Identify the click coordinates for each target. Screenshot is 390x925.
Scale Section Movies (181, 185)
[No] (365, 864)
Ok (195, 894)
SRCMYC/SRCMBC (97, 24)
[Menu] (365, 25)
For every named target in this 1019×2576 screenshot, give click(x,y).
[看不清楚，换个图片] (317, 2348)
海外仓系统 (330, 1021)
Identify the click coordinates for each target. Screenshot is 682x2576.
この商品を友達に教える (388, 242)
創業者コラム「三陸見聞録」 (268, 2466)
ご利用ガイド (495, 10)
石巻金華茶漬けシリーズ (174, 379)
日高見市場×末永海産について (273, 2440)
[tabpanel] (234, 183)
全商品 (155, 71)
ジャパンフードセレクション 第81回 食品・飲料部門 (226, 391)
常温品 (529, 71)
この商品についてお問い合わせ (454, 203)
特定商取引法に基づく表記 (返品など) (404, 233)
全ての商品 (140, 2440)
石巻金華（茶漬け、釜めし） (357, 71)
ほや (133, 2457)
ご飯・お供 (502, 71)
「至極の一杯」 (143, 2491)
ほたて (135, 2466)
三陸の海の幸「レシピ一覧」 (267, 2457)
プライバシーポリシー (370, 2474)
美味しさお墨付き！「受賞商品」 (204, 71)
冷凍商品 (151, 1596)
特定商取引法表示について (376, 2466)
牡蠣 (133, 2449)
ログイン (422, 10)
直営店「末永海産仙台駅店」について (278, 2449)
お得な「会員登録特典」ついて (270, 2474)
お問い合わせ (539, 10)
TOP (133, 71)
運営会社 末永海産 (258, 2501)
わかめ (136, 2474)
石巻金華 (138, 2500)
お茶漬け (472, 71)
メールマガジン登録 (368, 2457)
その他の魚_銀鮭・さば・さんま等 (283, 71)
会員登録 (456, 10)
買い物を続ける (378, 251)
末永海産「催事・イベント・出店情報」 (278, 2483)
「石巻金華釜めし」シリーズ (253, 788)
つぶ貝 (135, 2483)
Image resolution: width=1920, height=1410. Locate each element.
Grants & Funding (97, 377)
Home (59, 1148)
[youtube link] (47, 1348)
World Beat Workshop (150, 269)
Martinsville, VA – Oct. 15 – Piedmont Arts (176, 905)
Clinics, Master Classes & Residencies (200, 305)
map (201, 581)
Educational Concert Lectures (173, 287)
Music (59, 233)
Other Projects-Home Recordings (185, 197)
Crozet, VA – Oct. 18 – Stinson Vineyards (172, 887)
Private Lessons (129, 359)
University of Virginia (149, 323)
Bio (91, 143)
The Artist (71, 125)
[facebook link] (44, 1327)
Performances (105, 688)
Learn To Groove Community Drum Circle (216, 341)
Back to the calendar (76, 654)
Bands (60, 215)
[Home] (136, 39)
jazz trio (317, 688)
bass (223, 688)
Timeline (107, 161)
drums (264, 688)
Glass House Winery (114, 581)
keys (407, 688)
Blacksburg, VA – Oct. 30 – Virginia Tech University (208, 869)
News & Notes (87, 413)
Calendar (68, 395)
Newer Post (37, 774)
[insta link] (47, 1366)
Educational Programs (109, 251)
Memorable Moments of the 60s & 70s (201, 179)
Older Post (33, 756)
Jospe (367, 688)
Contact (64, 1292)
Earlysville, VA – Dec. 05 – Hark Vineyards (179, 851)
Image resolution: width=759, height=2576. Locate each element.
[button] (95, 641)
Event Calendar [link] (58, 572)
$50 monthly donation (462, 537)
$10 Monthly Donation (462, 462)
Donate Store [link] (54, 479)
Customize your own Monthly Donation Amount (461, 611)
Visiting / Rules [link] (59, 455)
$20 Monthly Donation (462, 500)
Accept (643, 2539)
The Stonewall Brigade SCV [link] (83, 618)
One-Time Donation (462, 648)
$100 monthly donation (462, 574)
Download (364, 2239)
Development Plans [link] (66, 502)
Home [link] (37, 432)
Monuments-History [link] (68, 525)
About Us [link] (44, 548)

=== WORK ORDER ===
Word for word, restate the listing above from its first line to the line with "[tabpanel] (234, 183)", keeping both.

=== ANSWER TO THE EXERCISE ===
Identify the click coordinates for each target. Screenshot is 390x925.
Scale Section Movies (181, 185)
[No] (365, 864)
Ok (195, 894)
SRCMYC/SRCMBC (97, 24)
[Menu] (365, 25)
For every named target in this 1019×2576 screenshot, give click(x,y).
[看不清楚，换个图片] (317, 2348)
海外仓系统 (330, 1021)
Identify the click coordinates for each target. Screenshot is 682x2576.
この商品を友達に教える (388, 242)
創業者コラム「三陸見聞録」 (268, 2466)
ご利用ガイド (495, 10)
石巻金華茶漬けシリーズ (174, 379)
日高見市場×末永海産について (273, 2440)
[tabpanel] (234, 183)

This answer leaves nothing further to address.